1. Grundsatz
Gem. § 91 Abs. 1 S. 1 ZPO hat die unterliegende Partei der obsiegenden Partei die zur zweckentsprechenden Rechtsverfolgung oder -verteidigung notwendigen Kosten zu erstatten. Hinsichtlich der Anwaltskosten gilt die besondere Regelung des § 91 Abs. 2 S. 1 ZPO, wonach die gesetzlichen Gebühren und Auslagen des Rechtsanwalts der obsiegenden Partei in allen Prozessen zu erstatten sind.

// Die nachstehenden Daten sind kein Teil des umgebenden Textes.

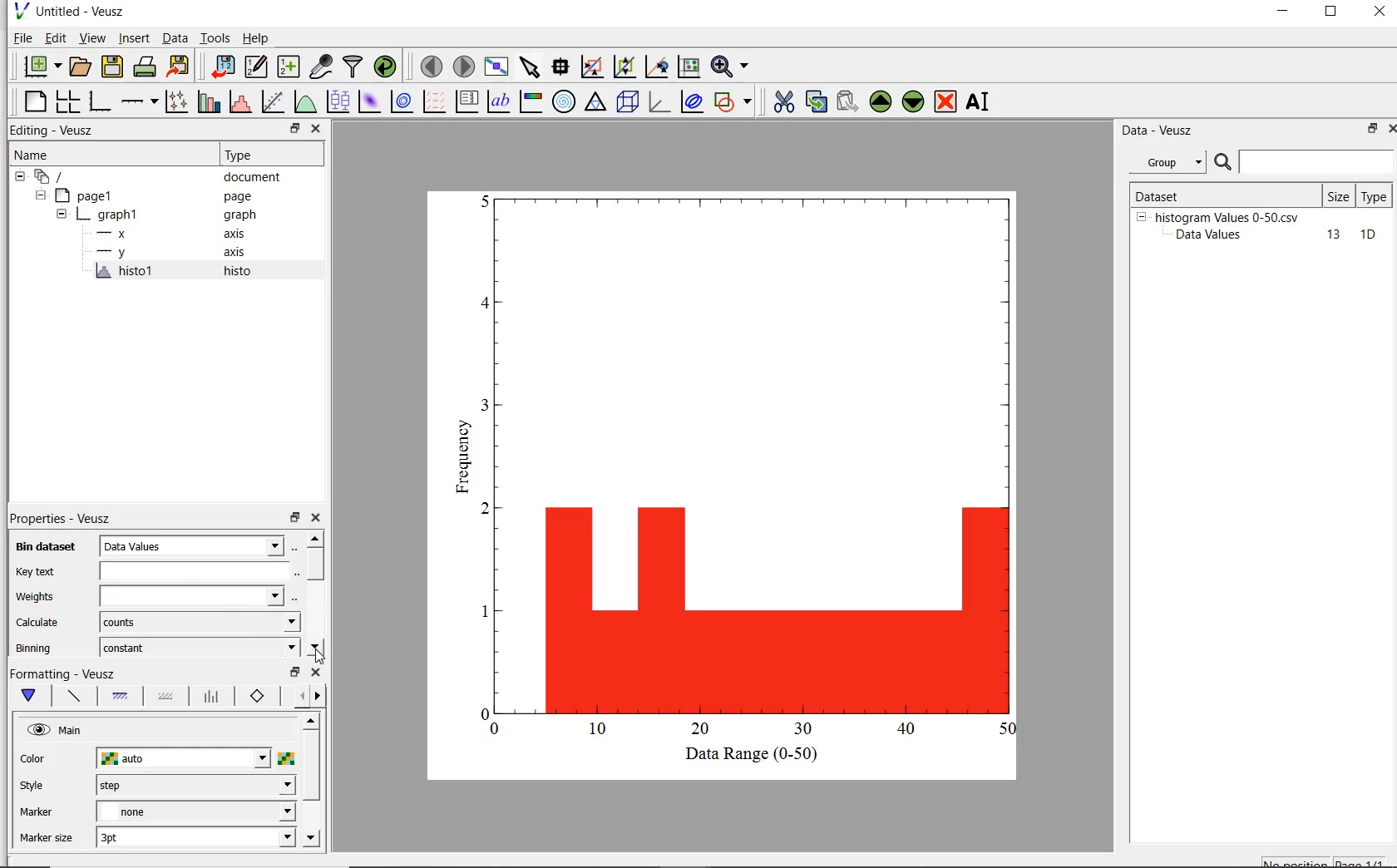 The image size is (1397, 868). I want to click on , so click(241, 215).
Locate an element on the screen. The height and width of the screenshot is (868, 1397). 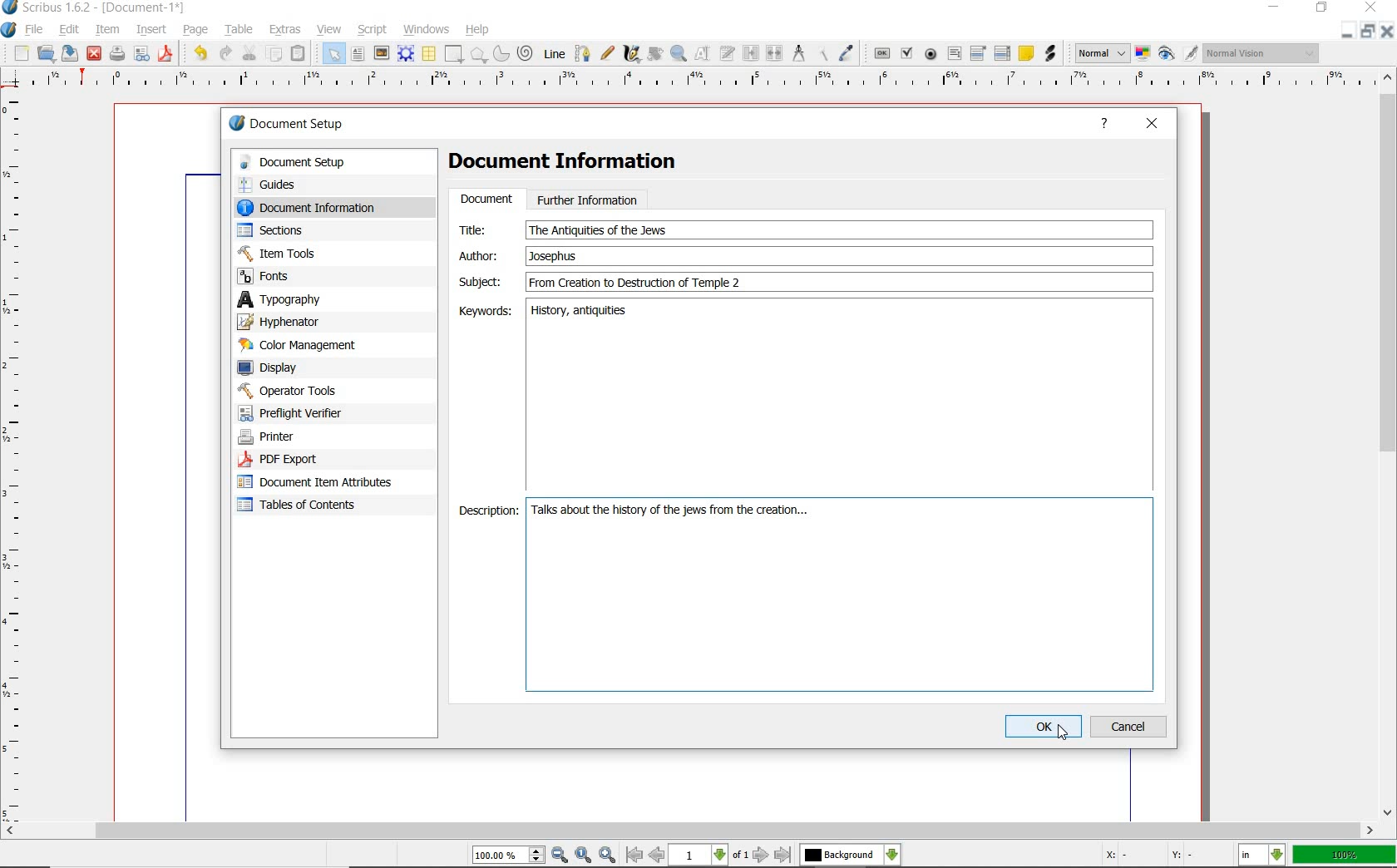
paste is located at coordinates (301, 53).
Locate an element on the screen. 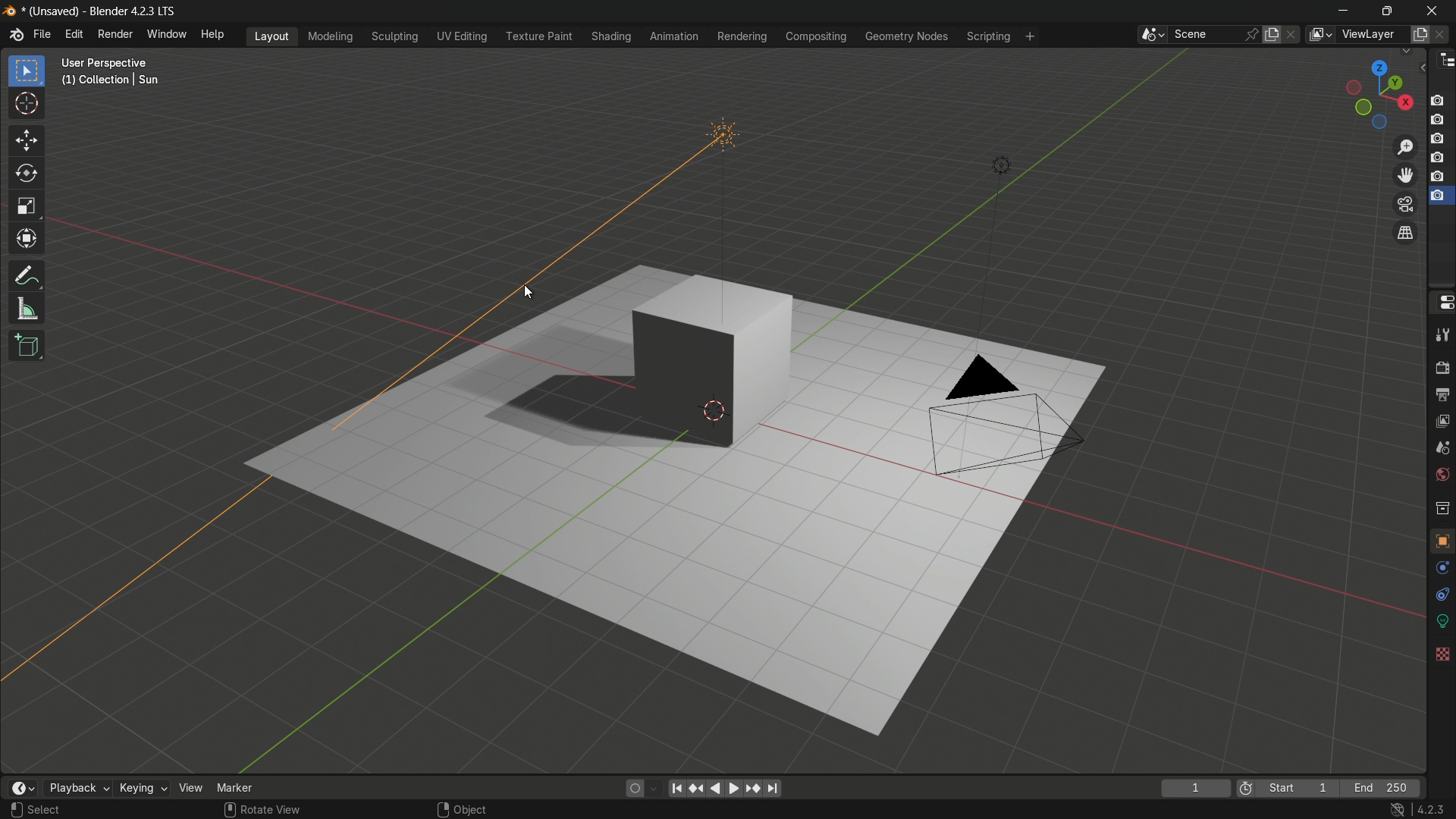  1 is located at coordinates (1197, 788).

2. Besonderheiten bei mehreren Streitgenossen
Dies hat nach Auffassung des OLG Brandenburg zur Folge, dass dann, wenn mehrere Streitgenossen sich durch verschiedene Rechtanwälte vertreten lassen, die hierdurch entstandenen Mehrkosten grds. vom unterlegenen Gegner zu ersetzen sind. Es besteht nämlich – auch erstattungsrechtlich – keine allgemeine Verpflichtung für Streitgenossen, von einer Individualvertretung abzusehen (s. BVerfGE 81, 387 = Rpfleger 1990, 387). Dieser an sich großzügige Maßstab bedarf nach Auffassung des OLG Brandenburg jedoch einer Korrektur in den Fällen, in denen ein anzuerkennendes besonderes sachliches Bedürfnis für die Einschaltung eines eigenen Prozessbevollmächtigten nicht gegeben ist. Jede Prozesspartei sei nämlich grds. verpflichtet, die Kosten ihrer Prozessführung, die sie im Falle ihres Sieges vom Gegner erstattet verlangen will, so niedrig zu halten, wie sich dies mit der Wahrung ihrer berechtigten Belange vereinbaren lasse (s. BGH AGS 2007, 541 m. Anm. Schons).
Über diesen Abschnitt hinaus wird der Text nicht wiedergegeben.